→ **Work required**
Please keep pictures out and return the lines below exactly, from the one holding "Screen dimensions: 699x395" through the last, both included.

Collected data entries

"""

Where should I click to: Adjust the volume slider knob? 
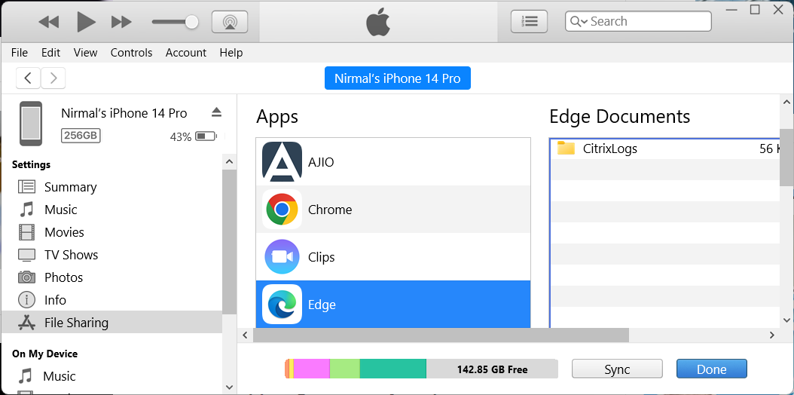(x=191, y=22)
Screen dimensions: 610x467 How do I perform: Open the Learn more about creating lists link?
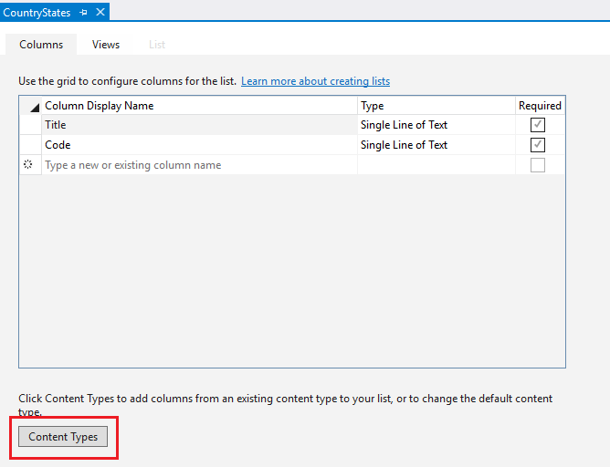pos(315,81)
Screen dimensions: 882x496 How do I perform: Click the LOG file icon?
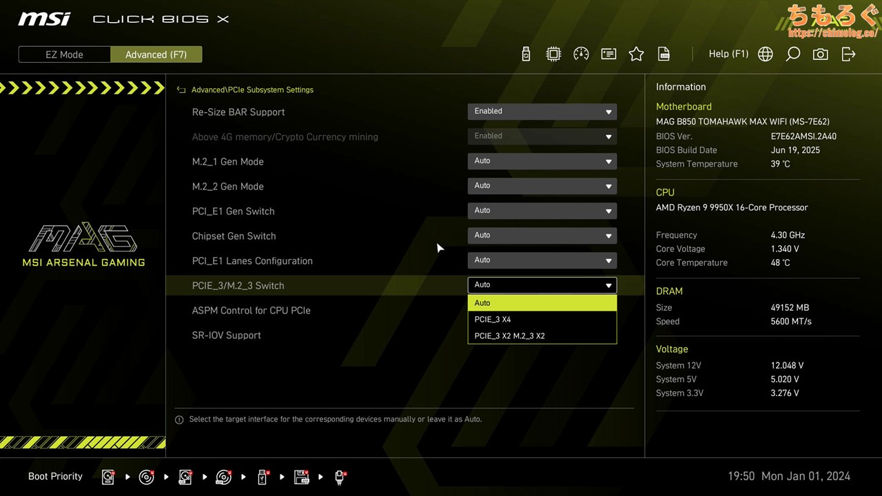pyautogui.click(x=664, y=54)
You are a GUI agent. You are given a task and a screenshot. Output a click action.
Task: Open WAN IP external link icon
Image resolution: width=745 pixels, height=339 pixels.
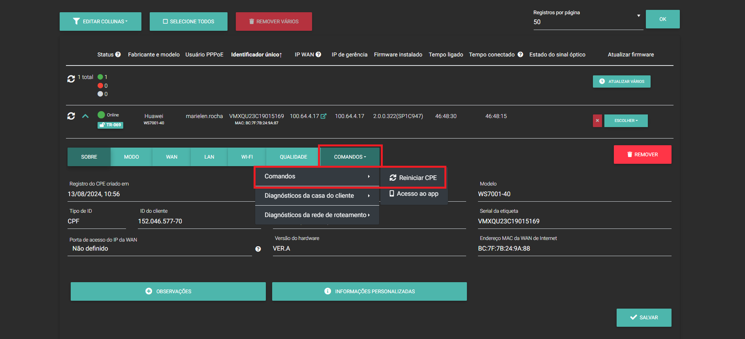pyautogui.click(x=324, y=116)
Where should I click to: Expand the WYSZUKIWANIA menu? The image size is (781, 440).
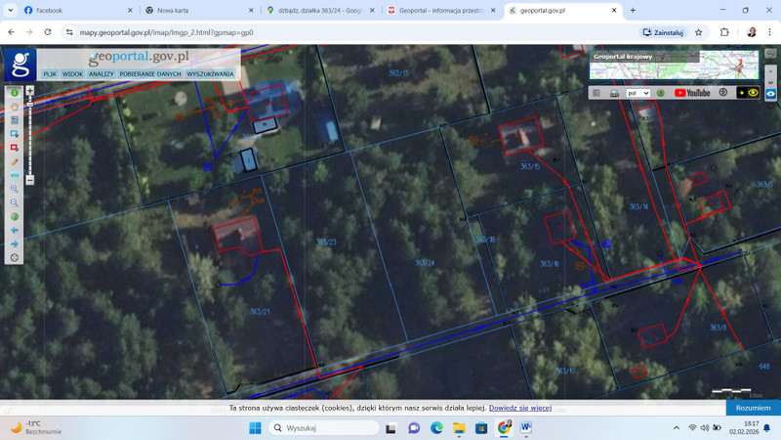[x=210, y=74]
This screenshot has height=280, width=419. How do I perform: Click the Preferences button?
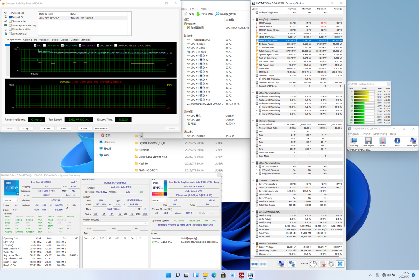[x=101, y=128]

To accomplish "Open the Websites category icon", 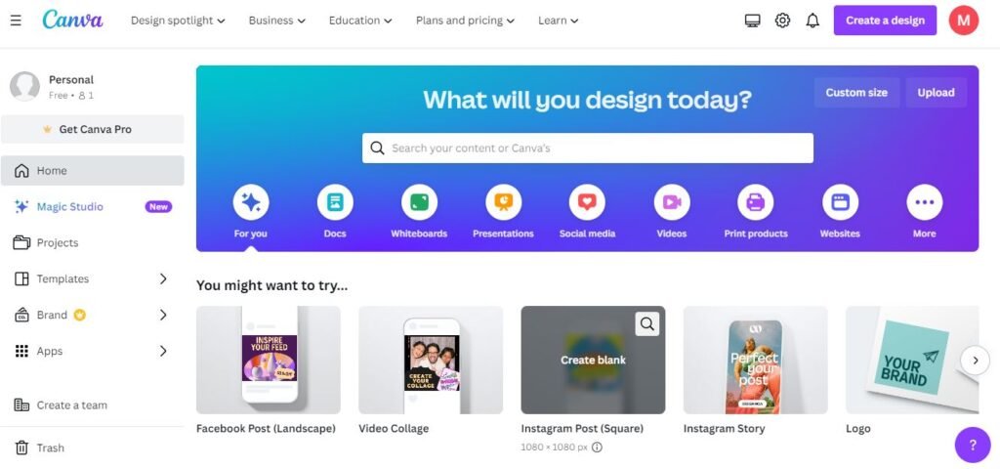I will (x=840, y=202).
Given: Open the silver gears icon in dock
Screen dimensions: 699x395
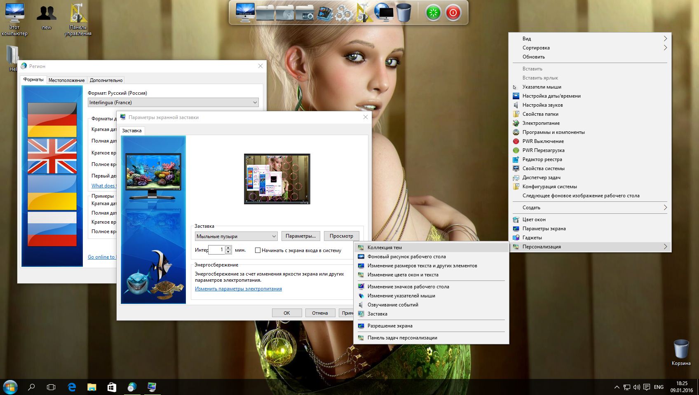Looking at the screenshot, I should [343, 13].
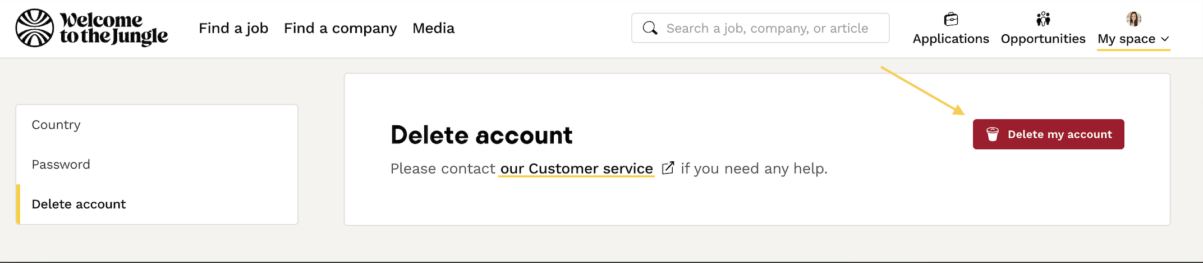1203x263 pixels.
Task: Click the external link icon beside Customer service
Action: (668, 168)
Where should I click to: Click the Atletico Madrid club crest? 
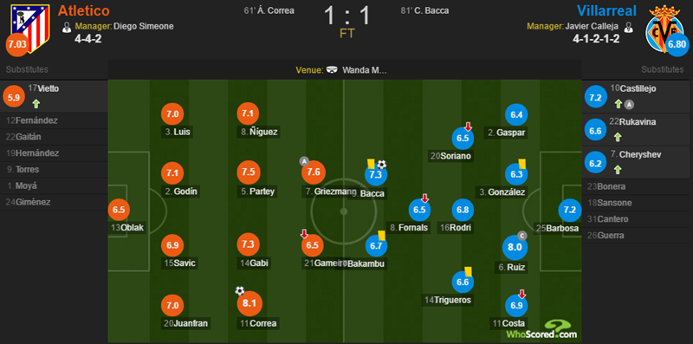click(29, 28)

"""

→ **Output for this exercise**
Screen dimensions: 699x395
Looking at the screenshot, I should [343, 13].
1203x263 pixels.
Task: Click the external link icon beside Customer service
Action: (668, 168)
Where should I click to: Click the Atletico Madrid club crest? 
click(29, 28)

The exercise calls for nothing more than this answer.